Clearly, a lot of thought went into the ergonomics. Nikon took the best design features from their own lines (and looked carefully at others) and came up with what is almost the perfect exterior for their optics. The body is contoured nicely to fit the hands, without going to the extremes of, say, the Bausch and Lomb Elite, and the armor is among the heaviest I have seen. These should survive almost any impact. From the Diplomat line, the designers took the excellent locking diopter adjustment ring. They added screw-n, screw-out eyecups (similar to the Swarovski 50mm glasses) so that every birder can finally set the eyecups to exactly the height he or she needs. The focus wheel is large, smooth, and nicely placed. While on the heavy side at almost 36 ounces, the glasses are particularly well balanced.
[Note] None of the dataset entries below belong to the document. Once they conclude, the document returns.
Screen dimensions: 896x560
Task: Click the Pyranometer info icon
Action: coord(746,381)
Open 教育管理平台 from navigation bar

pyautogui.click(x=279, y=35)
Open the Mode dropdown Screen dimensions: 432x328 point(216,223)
Optically, the 8x42s yield the best NEED score of any 8x roofs yet tested. The image is bright, contrasty, and exceptionaly even across the field. Detail is excellent, color is well balanced and neutral. It is unfortunate that they came out at the same time as the 8x32 Superior Es, since the little porro glasses easily outperform most roofs, even ones considerably larger than the 42mm LXs. For those of you expecting, as I was, the kind of quantum leap in optical quality that the Superior Es represent, the Venturer LXs are a slight disappointment. They are evolutionary rather than revolutionary. Better, but not startlingly so.
Still, judged on their own merits, the LXs are a step up in optical quality from anything comparably sized currently on the market. To get a better view in waterproof roofs, you would have to go to 50mm glasses.
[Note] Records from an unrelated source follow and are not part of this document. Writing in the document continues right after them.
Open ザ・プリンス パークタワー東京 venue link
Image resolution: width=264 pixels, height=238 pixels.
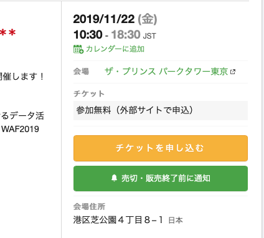click(166, 72)

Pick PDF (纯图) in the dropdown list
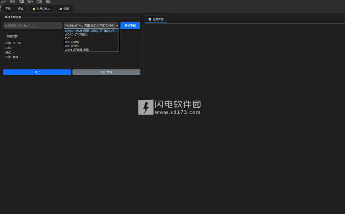click(72, 42)
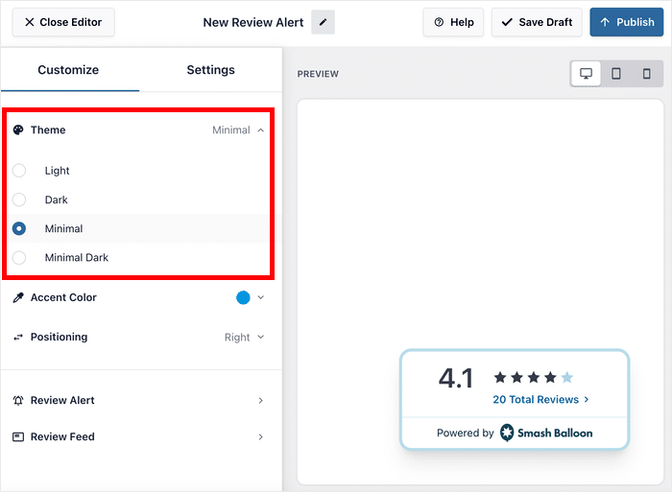Click the Review Feed icon
Screen dimensions: 672x492
coord(18,437)
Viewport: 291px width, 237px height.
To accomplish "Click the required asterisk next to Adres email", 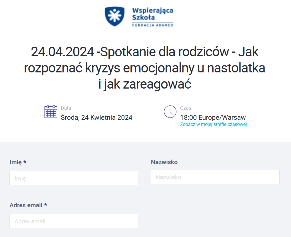I will (x=45, y=205).

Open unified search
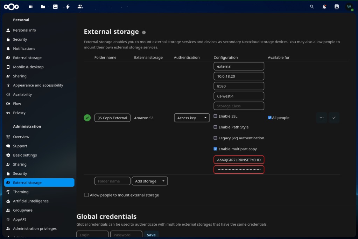click(x=311, y=6)
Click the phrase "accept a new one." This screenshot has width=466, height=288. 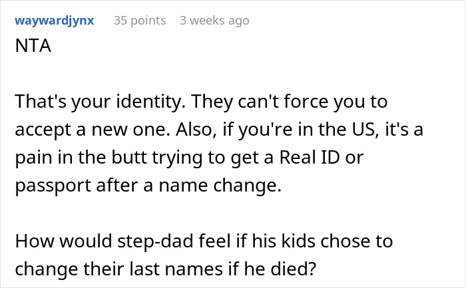pos(93,130)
None of this, of course, comes cheaply. The LXs are going to be among the most expensive binoculars you can buy, and may well be the most expensive 8x42 roofs for some time to come.
Are they worth it? On optical and ergonomic merits, I will have to give the 8x42 Venturer LXs the Reference Standard for 7-8x full sized glasses. They are, in my opinion, overpriced, but if money is no object, you simply can not buy a better pair of completely weatherproof binoculars. If Nikon was trying for a new standard, they achieved their goal. If it now seems to you, as it does to me, that Nikon has a lot of glass in the Reference Set, we can all hope that the other players in the optics market will take up the challenge and move optics into a new realm of quality altogether.
This is a "double issue," containing the reviews intended for December 1997 and those for February 1998. In order to save space, the Reference Set will return next issue.